The premise behind "30 Days" is to drop an individual in a situation that they are unfamiliar with for 30 days. Tuesday’s episode featured Tom and Dennis Patrick, their four adopted foster children and an opponent of gay adoption, simply known as Kati. It also featured claims by the religious right without any analysis or fact-checking. Peter Sprigg of the Family Research Council said, “Homosexuality is associated with higher rates of sexual promiscuity, sexually transmitted diseases, mental illness, substance abuse, domestic violence, and child sexual abuse, and those are all reasons for us to be concerned about placing children into that kind of setting.”

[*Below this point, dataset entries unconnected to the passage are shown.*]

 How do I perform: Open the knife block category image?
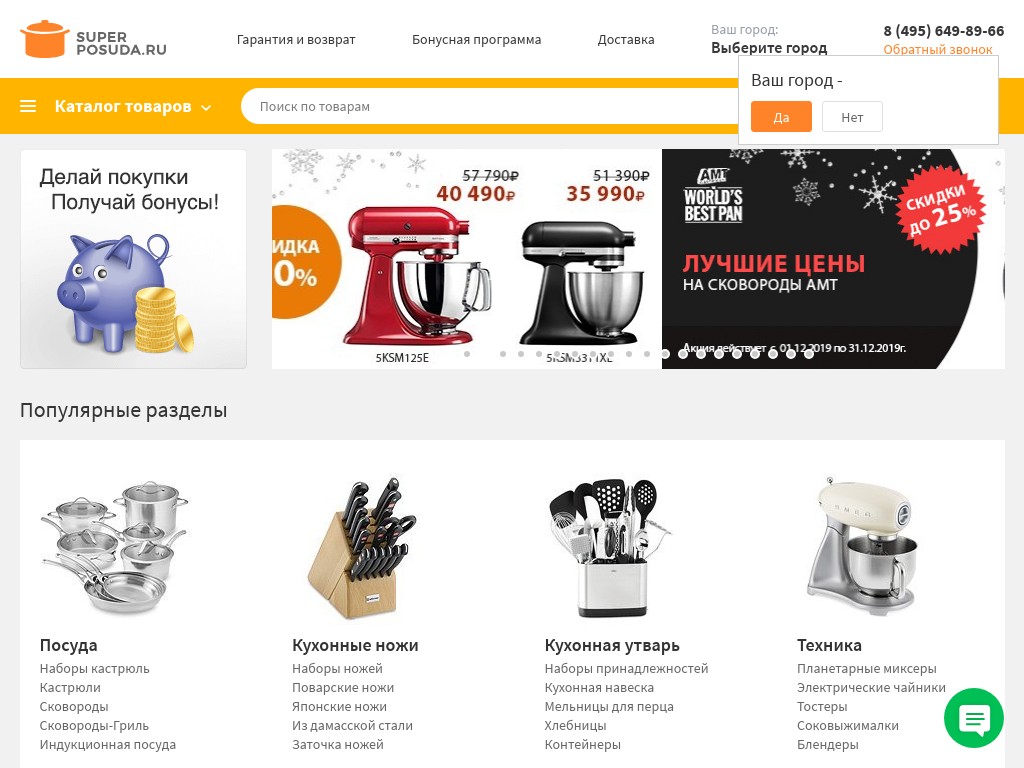point(363,547)
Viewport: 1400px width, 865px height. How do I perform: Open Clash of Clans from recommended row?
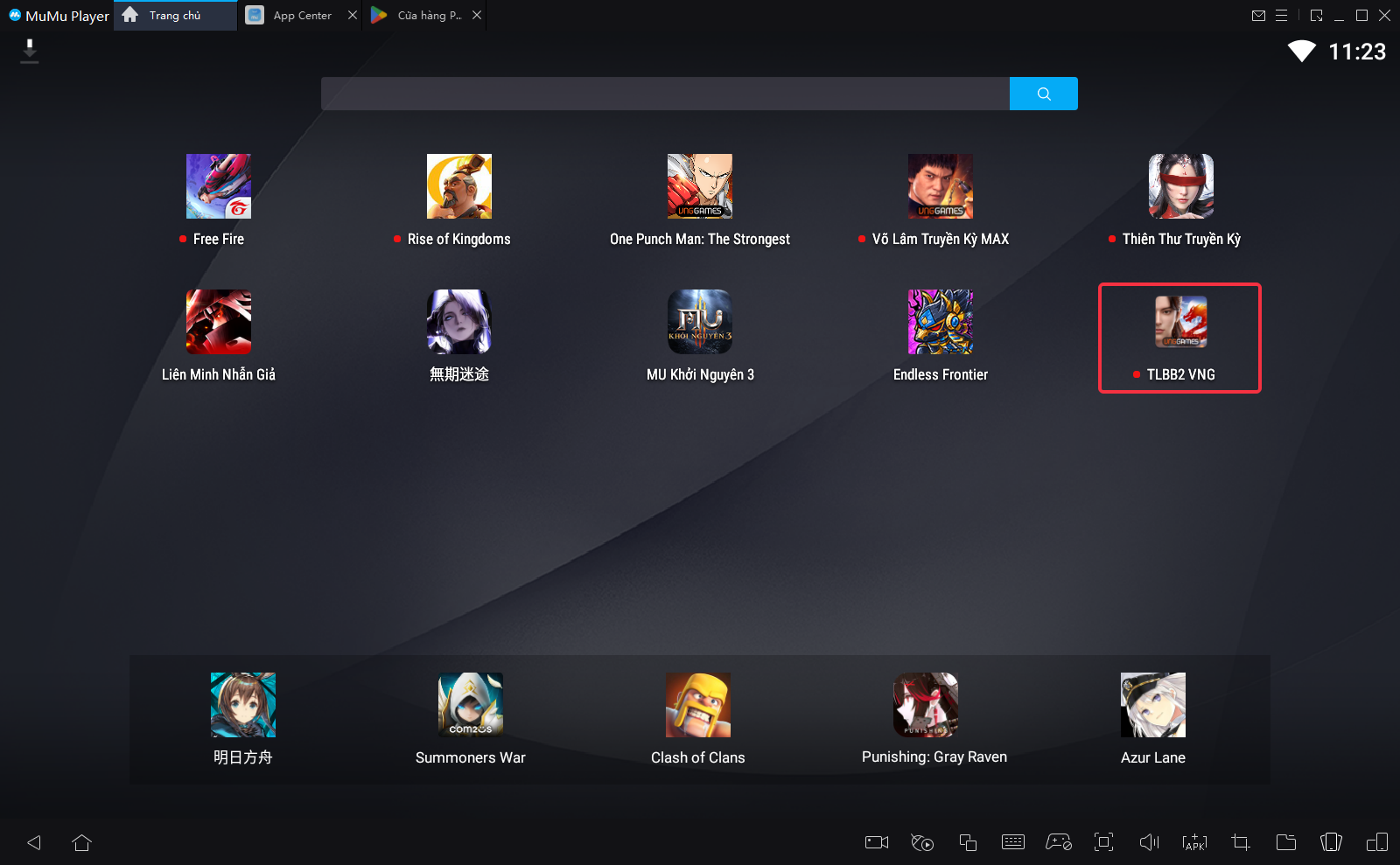(697, 719)
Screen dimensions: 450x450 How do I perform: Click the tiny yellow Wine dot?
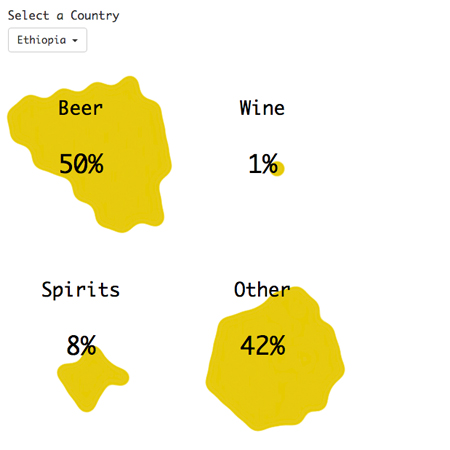coord(278,169)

Before the show aired, the Gay and Lesbian Alliance Against Defamation (GLADD) asked FX to either edit Sprigg’s unsupported statements or allow a "credible social science" expert to analyze his statements, but the network refused.
GLAAD responded in an email to supporters, "While there is no credible scientific research that backs Sprigg’s claim—and much that disputes it—the episode presents his assertion as if it were fact and offers no credible social science experts or child health authorities to challenge Sprigg’s assertion. Indeed, the American Academy of Pediatrics, the American Psychological Association, the Child Welfare League of America, and many other child health and social services authorities who support parenting by qualified lesbian and gay parents dispute Sprigg’s claim."

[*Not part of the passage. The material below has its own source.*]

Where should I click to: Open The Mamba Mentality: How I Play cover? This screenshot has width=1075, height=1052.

Sprigg is no stranger to controversial statements. When asked about whether the nonresident partners of gay and lesbian couples should be able to immigrate to the United States he responded, "I would much prefer to export homosexuals from the United States than to import them into the United States because we believe homosexuality is destructive to society."
Did the gay adoption opponent change her ways in 30 days? No one knows but her — she’s not granting interviews, but Patrick told AfterEllen, an online lesbian entertainment magazine, that he didn’t think so.
"She did these at-home interviews that we didn’t see, that we didn’t know about until we saw the episode on DVD," he said. "But it didn’t seem like she was coming into it to explore beliefs as much as it was to defend her beliefs. So, and I think because most of her objections were religious in nature, there’s no way that was going to change in 30 days."